NEW YORK (GenomeWeb) – Researchers in the Netherlands have developed a diagnostic test to detect lung cancer by examining tumor RNA absorbed by circulating platelets called thrombocytes.
Published in Cancer Cell earlier today, the study investigated the potential and origin of spliced RNA profiles from tumor-educated platelets, or TEPs, for the noninvasive detection of early- and late-stage non-small cell lung cancer.
Platelets in patients that are cancer-free contain a different composition of RNA than TEPs, which are platelets that have interacted with a tumor. The TEP gene panel developed by the scientists allows vector machine-based classification of lung cancer.
The researchers examined more than 700 blood samples using a biomarker signature detection platform called ThromboSeq, including patients diagnosed with late-stage non-small cell lung cancer, a smaller group with early stage cancer, and a control group with no known cancer.
ThromboSeq enables clinical researchers to identify different cancer types by looking at TEP-derived RNA using next-generation sequencing.
ThromboSeq’s swarm intelligence algorithm scanned approximately 5,000 different RNA molecules found in the thrombocytes and recorded the small amount that indicate a cancerous tumor.

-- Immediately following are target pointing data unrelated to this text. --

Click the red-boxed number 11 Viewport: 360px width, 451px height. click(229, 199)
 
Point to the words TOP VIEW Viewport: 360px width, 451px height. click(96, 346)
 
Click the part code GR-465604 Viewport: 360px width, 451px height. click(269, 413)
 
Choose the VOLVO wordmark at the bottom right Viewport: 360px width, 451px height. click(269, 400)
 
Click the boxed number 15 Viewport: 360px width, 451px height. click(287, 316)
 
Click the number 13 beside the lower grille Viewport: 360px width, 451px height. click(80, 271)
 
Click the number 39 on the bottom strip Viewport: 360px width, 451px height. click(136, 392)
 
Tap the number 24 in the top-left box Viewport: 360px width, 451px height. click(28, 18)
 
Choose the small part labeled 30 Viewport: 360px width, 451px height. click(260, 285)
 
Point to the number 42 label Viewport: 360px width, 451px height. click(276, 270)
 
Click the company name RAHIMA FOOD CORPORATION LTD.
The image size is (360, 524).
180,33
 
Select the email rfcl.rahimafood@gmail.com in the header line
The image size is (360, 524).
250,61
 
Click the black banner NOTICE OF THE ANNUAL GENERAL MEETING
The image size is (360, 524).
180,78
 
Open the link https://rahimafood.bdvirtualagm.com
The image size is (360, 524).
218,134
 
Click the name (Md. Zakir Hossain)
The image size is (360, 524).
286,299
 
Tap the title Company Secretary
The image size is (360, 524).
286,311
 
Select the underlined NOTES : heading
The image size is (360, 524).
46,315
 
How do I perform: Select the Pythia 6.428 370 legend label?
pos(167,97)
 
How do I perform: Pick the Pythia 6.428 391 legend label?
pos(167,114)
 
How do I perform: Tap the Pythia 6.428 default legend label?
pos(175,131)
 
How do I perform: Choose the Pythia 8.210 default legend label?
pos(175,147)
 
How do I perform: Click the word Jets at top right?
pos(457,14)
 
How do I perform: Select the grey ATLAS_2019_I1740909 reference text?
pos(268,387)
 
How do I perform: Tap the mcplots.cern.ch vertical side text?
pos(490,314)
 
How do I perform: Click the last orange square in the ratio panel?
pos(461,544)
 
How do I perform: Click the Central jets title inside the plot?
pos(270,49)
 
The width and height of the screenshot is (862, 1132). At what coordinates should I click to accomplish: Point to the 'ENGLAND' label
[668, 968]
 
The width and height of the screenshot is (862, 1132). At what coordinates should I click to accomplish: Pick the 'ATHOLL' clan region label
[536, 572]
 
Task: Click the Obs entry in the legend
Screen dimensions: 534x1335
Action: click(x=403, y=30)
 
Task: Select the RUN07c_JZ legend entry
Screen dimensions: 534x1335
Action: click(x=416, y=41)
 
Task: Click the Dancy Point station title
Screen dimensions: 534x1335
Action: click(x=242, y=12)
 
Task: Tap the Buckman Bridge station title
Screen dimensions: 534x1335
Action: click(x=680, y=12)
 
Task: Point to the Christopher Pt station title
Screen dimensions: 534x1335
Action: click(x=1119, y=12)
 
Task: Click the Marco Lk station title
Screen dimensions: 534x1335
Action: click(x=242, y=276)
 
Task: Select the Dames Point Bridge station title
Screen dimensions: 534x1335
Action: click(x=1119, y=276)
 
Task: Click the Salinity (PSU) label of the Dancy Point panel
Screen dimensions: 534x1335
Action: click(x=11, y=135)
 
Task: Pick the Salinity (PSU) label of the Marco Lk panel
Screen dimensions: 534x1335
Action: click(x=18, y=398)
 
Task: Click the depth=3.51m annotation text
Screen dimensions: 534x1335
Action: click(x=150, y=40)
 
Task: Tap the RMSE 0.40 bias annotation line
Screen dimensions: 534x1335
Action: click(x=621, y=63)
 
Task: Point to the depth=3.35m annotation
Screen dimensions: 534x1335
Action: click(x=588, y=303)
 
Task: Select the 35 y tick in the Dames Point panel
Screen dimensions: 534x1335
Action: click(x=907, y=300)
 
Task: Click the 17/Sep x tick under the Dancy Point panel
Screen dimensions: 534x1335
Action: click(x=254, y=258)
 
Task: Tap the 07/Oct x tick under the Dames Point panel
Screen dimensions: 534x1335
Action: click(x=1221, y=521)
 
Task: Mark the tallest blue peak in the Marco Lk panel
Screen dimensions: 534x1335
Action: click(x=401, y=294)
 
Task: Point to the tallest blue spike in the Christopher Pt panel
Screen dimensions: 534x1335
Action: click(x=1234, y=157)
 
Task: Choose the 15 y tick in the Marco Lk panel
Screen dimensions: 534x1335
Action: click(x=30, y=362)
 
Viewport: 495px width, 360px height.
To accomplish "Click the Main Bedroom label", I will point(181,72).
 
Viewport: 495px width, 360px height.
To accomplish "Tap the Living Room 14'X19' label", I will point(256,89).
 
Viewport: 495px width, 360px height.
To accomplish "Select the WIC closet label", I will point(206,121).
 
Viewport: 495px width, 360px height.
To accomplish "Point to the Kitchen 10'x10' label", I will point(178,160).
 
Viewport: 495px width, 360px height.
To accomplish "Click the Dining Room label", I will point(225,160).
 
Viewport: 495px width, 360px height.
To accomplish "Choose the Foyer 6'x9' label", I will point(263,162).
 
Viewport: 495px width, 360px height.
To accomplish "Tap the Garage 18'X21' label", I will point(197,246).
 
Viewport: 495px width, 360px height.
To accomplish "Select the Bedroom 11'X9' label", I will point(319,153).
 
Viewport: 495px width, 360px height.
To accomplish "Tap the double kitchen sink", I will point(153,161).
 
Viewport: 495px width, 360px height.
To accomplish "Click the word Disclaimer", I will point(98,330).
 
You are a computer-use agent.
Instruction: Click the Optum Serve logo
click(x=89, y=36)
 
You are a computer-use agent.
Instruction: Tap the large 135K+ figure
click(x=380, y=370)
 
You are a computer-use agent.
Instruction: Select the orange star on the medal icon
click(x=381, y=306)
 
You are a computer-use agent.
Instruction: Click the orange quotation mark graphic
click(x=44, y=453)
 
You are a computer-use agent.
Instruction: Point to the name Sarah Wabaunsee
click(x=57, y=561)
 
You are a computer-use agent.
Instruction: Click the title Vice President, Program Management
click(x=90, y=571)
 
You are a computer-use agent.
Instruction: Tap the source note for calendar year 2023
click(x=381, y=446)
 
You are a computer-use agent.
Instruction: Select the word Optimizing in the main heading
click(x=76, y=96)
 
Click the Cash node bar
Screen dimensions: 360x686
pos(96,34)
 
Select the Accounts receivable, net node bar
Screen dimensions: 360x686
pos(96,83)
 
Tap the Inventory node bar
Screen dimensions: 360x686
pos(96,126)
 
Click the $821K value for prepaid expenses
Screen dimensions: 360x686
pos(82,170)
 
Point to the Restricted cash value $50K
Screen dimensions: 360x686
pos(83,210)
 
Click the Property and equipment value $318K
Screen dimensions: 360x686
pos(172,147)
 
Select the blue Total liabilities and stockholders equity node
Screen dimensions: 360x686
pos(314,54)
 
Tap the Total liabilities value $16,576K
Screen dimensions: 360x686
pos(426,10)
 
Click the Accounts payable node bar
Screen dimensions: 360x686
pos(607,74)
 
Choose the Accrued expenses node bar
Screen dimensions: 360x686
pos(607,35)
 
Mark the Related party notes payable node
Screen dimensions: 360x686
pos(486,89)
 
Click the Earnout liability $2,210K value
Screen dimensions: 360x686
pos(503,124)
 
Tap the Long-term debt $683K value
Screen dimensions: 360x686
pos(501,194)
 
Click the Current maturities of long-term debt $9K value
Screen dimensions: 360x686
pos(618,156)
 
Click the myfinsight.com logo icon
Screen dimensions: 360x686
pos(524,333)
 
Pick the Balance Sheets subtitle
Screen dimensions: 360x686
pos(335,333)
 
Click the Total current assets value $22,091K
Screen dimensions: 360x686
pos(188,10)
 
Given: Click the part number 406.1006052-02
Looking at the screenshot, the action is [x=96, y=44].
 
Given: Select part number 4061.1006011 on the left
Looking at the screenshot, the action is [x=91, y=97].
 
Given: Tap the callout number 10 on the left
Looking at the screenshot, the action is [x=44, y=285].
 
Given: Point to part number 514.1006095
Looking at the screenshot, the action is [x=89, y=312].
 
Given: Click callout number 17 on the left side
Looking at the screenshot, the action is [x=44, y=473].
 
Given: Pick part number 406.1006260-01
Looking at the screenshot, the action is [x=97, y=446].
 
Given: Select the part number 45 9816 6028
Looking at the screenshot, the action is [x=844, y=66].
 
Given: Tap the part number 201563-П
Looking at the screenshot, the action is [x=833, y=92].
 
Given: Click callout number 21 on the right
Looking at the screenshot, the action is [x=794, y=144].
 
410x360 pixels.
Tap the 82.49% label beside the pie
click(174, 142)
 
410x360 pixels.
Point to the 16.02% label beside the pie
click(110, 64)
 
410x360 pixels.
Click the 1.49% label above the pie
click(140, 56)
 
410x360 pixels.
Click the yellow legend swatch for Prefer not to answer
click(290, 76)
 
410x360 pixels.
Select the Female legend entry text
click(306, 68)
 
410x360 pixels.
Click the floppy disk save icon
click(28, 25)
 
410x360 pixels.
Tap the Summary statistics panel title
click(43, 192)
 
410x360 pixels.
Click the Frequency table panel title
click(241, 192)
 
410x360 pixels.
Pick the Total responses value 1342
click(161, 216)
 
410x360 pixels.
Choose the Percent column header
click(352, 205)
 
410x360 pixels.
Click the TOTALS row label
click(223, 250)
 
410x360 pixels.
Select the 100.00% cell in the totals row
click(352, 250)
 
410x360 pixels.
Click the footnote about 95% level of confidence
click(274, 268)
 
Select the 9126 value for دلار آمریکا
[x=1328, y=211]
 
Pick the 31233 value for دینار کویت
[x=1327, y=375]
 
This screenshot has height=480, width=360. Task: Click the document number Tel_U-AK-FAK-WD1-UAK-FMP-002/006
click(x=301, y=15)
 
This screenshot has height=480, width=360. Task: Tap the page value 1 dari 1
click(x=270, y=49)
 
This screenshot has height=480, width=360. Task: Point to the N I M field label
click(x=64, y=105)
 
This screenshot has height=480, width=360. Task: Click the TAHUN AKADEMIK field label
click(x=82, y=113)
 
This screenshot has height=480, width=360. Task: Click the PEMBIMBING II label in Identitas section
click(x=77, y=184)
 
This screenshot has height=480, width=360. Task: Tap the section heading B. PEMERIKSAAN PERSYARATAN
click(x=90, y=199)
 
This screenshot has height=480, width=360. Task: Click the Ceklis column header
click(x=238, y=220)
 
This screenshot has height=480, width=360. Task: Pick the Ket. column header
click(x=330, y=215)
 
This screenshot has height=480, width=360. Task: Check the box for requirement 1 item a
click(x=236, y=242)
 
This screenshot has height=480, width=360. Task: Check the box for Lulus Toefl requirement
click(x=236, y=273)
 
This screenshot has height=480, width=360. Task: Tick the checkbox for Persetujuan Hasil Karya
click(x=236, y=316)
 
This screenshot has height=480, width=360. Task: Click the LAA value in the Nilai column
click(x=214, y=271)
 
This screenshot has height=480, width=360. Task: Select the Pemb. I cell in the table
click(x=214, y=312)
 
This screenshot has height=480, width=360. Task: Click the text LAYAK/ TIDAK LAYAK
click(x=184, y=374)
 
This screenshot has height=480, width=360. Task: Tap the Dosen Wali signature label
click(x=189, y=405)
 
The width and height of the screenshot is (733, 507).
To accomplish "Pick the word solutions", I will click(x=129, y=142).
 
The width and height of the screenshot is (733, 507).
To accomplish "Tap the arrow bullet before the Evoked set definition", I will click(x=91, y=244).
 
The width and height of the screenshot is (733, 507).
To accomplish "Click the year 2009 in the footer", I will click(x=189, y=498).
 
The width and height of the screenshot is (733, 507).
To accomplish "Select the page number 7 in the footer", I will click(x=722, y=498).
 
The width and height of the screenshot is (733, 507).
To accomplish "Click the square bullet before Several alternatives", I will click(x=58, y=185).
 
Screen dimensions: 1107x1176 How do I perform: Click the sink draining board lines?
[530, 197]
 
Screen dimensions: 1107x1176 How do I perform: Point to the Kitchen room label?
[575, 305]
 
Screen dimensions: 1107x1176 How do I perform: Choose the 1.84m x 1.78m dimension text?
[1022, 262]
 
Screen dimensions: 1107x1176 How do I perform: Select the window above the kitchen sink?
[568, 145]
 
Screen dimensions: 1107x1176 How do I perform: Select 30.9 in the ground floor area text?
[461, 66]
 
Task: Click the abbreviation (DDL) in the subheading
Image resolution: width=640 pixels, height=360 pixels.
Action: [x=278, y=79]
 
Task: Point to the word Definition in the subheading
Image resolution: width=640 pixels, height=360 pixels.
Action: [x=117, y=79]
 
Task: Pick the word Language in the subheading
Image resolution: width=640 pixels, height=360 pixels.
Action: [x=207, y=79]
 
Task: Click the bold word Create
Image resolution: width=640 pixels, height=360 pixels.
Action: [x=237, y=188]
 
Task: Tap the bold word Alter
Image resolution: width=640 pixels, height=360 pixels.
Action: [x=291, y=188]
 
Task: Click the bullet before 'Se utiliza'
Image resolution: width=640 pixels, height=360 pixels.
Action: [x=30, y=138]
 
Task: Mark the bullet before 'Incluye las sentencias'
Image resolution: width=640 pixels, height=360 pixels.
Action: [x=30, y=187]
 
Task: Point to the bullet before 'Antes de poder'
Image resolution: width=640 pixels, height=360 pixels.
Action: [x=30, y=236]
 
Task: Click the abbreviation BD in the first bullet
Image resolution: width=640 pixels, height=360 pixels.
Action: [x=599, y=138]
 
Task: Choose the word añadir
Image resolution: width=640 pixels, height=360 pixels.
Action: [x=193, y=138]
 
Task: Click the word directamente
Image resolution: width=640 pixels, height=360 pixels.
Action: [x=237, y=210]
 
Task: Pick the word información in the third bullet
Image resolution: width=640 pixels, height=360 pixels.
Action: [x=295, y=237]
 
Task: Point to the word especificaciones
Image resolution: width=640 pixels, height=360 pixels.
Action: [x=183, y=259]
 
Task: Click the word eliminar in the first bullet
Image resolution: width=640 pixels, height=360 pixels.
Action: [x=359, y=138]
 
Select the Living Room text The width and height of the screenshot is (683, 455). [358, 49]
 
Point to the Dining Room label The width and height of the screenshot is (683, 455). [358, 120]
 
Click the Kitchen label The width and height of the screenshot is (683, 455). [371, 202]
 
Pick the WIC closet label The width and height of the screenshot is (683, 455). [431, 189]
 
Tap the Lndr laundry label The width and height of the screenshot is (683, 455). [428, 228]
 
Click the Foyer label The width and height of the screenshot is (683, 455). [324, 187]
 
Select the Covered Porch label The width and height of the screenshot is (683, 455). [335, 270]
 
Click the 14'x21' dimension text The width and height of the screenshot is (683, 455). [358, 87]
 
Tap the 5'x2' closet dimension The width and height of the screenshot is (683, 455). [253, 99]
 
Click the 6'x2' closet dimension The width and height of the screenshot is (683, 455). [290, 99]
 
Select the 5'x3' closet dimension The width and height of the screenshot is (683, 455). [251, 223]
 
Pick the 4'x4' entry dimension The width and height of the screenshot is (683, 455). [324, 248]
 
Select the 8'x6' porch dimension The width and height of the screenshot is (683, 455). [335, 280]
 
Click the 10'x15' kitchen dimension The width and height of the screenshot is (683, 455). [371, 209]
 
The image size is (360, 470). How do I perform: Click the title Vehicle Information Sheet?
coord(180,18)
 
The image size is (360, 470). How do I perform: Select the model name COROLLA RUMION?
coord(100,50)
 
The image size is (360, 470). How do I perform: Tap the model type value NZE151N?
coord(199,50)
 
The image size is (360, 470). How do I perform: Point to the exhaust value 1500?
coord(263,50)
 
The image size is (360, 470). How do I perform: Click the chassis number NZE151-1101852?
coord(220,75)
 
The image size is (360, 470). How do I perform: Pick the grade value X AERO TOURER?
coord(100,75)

The researchers then ran the blood samples through screenings to diagnose how accurately the thrombocytes identified cancer.
According to the researchers, ThromboSeq detected early-stage cancer with 81 percent accuracy and late-stage cancer with 88 percent accuracy. The algorithm yielded an accuracy up to 91 percent in a validation control group that matched for a patient's age, smoking status, and blood storage time.
The device's particle-swarm optimization (PSO) algorithms allowed efficient selection of RNA biomarker panels from platelet RNA-sequencing libraries. The gene panels then diagnosed cancer from TEPs, suggesting that swarm intelligence may also benefit the optimization of diagnostic readout of other liquid biopsy biosources.
"ThromboSeq might not only provide lung cancer diagnostics, but potentially any other tumor type as well, and may enable tumor-type stratification," VU University Medical Center researcher Myron Best said in a statement.
He and his colleagues based their method on swarming behavior that can be found in nature, where birds, insects, and fish swarm to defend themselves against predators or to search for food.
“Birds continuously adjust their location in the swarm relative to each other, thereby increasing the flock’s coverage, and thus, the efficiency of the food-searching process,” Best said. “We applied this natural phenomenon to our algorithms, which make use of the complex RNA repertoire present in platelets.”
Researchers concluded that the ThromboSeq platform allows for robust biomarker selection for blood-based cancer diagnostics, independent of bias introduced by factors such as age and smoking status. Best and his team plan to further optimize the algorithm with patients suspected of having undiagnosed lung cancer.
"Although the tumor-educated platelets blood test does not, so far, provide perfect predictions, it may complement alternative liquid biopsy bio-sources" added Best.